- Harm Rural District Location within Iran
- Coordinates: 28°09′N 53°26′E﻿ / ﻿28.150°N 53.433°E
- Country: Iran
- Province: Fars
- County: Juyom
- District: Harm
- Capital: Harm

Population (2016)
- • Total: 12,202
- Time zone: UTC+3:30 (IRST)

= Harm Rural District =

Rural district in Fars province, Iran

Harm Rural District (دهستان هرم) is in Harm District of Juyom County, Fars province, Iran. Its capital is the village of Harm. The previous capital of the rural district was the village of Bolghan.

==Demographics==
===Population===
At the time of the 2006 National Census, the rural district's population (as a part of Juyom District (Note: Renamed the Central District of Juyom County) in Larestan County (Note: Formerly Lar County)) was 8,992 in 1,781 households.

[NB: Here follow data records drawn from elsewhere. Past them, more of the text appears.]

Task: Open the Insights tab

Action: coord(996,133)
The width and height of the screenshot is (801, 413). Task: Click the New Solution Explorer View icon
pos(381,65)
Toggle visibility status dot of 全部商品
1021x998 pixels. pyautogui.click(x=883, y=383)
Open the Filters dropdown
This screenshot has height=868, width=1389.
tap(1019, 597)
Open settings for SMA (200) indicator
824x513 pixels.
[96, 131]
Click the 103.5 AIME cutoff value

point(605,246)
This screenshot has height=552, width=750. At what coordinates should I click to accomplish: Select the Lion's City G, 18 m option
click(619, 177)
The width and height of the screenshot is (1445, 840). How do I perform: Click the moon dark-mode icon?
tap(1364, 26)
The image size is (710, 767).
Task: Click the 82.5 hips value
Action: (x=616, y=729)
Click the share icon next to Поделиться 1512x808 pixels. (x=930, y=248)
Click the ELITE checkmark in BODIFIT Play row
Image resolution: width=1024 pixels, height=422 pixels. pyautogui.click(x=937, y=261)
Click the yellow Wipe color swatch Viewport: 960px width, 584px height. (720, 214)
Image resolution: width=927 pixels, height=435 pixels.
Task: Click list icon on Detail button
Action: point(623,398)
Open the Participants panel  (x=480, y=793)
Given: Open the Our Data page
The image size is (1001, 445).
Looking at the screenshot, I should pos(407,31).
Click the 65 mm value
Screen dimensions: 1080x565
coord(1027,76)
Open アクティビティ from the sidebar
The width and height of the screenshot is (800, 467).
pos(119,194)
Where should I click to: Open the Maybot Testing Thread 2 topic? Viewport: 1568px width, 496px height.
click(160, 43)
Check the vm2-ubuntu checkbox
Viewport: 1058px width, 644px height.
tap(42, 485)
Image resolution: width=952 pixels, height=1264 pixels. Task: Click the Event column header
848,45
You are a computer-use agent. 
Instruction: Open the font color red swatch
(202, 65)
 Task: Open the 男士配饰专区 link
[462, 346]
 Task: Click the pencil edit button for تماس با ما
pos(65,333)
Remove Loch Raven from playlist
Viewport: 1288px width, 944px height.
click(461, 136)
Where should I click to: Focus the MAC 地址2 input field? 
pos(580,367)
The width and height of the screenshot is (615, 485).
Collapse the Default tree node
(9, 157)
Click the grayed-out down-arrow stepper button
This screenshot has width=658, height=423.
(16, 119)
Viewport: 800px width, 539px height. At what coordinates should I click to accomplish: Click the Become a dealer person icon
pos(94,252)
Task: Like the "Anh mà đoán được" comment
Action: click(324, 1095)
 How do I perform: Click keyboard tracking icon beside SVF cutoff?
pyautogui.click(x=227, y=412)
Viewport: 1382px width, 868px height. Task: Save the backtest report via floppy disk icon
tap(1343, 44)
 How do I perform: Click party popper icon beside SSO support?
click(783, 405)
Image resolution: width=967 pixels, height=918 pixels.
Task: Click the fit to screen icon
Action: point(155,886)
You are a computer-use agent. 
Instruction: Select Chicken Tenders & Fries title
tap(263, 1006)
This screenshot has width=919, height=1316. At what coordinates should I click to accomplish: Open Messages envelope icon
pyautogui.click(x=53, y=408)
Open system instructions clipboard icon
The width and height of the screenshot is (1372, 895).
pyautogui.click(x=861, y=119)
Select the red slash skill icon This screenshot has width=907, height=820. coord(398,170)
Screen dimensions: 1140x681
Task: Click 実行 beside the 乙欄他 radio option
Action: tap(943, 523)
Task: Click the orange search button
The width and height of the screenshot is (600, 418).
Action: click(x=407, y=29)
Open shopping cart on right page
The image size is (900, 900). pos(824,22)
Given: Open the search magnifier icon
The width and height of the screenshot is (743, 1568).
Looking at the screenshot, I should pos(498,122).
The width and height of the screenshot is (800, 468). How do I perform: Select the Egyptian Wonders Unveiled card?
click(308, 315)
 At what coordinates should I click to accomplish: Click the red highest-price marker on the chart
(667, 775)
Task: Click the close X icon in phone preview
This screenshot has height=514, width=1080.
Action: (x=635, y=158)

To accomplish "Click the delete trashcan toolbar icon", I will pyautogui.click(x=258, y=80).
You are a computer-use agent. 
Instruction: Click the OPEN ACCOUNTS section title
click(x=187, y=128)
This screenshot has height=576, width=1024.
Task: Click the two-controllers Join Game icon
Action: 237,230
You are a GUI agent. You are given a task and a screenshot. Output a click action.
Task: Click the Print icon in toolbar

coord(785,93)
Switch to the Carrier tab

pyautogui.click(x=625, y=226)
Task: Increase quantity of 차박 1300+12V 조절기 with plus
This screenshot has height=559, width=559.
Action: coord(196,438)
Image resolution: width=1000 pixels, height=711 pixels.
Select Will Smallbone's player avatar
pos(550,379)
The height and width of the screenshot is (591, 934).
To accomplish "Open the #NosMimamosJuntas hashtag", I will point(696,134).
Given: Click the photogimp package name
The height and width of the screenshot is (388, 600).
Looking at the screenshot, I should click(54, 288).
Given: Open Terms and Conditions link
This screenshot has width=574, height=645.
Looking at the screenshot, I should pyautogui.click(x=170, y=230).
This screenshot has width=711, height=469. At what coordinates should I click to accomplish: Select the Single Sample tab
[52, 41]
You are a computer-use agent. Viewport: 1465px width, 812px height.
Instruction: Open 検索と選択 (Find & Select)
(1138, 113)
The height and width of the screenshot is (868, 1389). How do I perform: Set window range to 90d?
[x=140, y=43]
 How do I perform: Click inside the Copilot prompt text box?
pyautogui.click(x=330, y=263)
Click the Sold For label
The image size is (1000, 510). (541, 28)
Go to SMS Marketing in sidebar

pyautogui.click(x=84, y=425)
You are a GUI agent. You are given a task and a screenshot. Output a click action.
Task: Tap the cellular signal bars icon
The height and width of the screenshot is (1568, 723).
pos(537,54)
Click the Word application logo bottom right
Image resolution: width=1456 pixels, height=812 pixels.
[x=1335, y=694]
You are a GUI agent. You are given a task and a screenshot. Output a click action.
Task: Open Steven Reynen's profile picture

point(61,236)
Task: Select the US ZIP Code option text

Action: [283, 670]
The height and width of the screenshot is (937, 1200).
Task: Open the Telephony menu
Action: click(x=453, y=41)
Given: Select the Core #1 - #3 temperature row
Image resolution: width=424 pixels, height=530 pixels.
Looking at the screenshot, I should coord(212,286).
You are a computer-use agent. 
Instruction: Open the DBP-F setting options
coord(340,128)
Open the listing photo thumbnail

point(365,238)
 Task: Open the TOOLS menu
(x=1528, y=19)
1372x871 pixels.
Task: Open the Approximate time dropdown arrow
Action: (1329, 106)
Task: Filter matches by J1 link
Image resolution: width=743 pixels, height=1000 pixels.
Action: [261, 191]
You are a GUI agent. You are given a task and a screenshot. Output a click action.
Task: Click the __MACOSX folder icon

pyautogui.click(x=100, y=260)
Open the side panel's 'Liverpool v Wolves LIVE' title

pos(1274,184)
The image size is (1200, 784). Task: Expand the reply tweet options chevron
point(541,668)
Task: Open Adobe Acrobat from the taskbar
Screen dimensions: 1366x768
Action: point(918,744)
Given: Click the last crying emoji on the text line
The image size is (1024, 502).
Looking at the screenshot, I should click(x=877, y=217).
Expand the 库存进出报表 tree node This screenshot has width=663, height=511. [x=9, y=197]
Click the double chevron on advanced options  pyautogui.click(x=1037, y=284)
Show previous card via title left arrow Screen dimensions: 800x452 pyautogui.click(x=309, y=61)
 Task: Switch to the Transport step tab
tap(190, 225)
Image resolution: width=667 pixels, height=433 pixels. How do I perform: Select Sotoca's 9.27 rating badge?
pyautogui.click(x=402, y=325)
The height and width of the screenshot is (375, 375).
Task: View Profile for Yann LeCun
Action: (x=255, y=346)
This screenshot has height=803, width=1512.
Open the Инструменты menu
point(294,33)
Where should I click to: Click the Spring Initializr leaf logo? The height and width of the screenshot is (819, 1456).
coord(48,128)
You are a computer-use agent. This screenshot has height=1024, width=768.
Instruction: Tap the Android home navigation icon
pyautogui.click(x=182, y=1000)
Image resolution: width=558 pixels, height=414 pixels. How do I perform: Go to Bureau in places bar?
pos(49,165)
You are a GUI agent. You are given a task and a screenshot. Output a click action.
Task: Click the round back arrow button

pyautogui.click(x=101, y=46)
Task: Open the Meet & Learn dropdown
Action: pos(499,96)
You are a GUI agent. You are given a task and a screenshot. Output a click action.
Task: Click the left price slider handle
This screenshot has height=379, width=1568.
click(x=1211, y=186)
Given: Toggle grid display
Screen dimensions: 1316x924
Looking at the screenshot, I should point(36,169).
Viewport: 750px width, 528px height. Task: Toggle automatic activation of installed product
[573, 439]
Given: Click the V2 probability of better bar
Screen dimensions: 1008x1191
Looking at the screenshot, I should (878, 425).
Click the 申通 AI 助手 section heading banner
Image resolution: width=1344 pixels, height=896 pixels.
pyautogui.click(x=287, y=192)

There were 12,970 inhabitants in 3,169 households at the following census of 2011. The 2016 census measured the population of the rural district as 12,202 in 3,149 households. The most populous of its 24 villages was Bolghan, with 3,640 people.

After the census, the district was separated from the county in the establishment of Juyom County and renamed the Central District. The rural district was transferred to the new Harm District.